- Born: Nash Nicks Winstead June 12, 1925 Durham County, North Carolina, U.S.
- Died: October 18, 2008 (aged 83)
- Occupation: Academic

Academic background
- Education: North Carolina State College (BS, MS) University of Wisconsin–Madison (PhD)

= Nash Winstead =

American academic (1925–2008)

Nash Nicks Winstead (June 12, 1925 – October 18, 2008) was an American academic.

==Early life and education==
He was born in Durham County, North Carolina, in 1925 and educated at North Carolina State College, located in Raleigh, North Carolina, where he earned a Bachelor of Science degree in agronomy in 1948 and a Master of Science degree in plant pathology in 1951. He earned a Doctor of Philosophy degree from the University of Wisconsin–Madison, located in Madison, Wisconsin, in 1953.

### Try it
Continue the biography of Nash Winstead above from where it stops.

Stored items
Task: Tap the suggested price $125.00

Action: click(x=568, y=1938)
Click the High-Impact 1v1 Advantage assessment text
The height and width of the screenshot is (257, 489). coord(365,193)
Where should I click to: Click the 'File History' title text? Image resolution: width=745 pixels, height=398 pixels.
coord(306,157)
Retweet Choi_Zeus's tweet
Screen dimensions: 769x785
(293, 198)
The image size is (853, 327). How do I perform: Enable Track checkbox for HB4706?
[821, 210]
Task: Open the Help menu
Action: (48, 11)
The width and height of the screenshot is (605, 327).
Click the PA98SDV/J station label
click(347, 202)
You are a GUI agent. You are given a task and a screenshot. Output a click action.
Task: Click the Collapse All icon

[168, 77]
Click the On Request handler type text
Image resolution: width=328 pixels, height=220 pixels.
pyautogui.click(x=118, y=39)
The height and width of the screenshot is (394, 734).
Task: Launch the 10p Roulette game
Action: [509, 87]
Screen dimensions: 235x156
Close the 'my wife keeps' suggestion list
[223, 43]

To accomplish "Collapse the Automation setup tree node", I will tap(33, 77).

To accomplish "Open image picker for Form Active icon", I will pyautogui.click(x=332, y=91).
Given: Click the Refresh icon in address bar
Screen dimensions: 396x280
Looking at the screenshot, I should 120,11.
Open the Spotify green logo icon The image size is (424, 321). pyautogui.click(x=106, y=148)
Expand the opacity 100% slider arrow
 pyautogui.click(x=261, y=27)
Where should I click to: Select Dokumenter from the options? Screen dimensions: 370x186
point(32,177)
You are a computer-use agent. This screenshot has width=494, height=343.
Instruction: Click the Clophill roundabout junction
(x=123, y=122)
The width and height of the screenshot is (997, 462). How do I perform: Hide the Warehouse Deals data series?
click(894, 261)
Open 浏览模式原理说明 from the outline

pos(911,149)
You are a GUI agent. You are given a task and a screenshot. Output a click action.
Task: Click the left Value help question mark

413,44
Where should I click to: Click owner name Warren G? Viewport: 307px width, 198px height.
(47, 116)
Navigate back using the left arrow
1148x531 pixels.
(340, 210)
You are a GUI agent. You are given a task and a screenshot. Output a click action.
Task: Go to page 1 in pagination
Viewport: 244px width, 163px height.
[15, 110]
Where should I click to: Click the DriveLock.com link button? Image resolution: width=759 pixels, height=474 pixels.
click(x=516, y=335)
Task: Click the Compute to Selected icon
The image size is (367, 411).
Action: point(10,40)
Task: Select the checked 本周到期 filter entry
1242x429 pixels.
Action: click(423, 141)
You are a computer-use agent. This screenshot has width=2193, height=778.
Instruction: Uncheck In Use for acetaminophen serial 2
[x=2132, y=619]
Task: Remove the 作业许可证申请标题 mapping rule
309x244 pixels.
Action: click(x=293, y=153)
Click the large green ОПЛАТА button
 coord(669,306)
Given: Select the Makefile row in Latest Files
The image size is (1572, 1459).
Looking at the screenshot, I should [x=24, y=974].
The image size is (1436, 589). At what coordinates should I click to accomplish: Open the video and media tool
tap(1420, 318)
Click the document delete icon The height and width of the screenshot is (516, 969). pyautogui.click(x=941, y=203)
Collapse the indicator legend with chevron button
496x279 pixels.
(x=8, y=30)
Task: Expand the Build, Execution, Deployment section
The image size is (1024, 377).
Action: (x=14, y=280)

### Exercise answer
==Career==
Winstead joined the N.C. State faculty as an assistant professor in 1953. In 1965, he was appointed director of the Institute of Biological Sciences and assistant director of agricultural experiment stations at N.C. State. He was then appointed as the university's assistant provost in 1967 and associate provost in 1973. In the following year, 1974, Winstead became provost and vice chancellor. Upon the resignation of Joab Thomas in 1981, Winstead served as interim chancellor until 1982. After the appointment of Bruce Poulton, Winstead returned to the office of provost until his retirement in 1990.

NCSU Libraries Special Collections Research Center serves as the repository for Nash Winstead's manuscript collection.

In 1999, N.C. State published Winstead's manuscript The Provost's Office North Carolina State University An Informal History 1955–1993.

Winstead died on October 18, 2008, aged 83.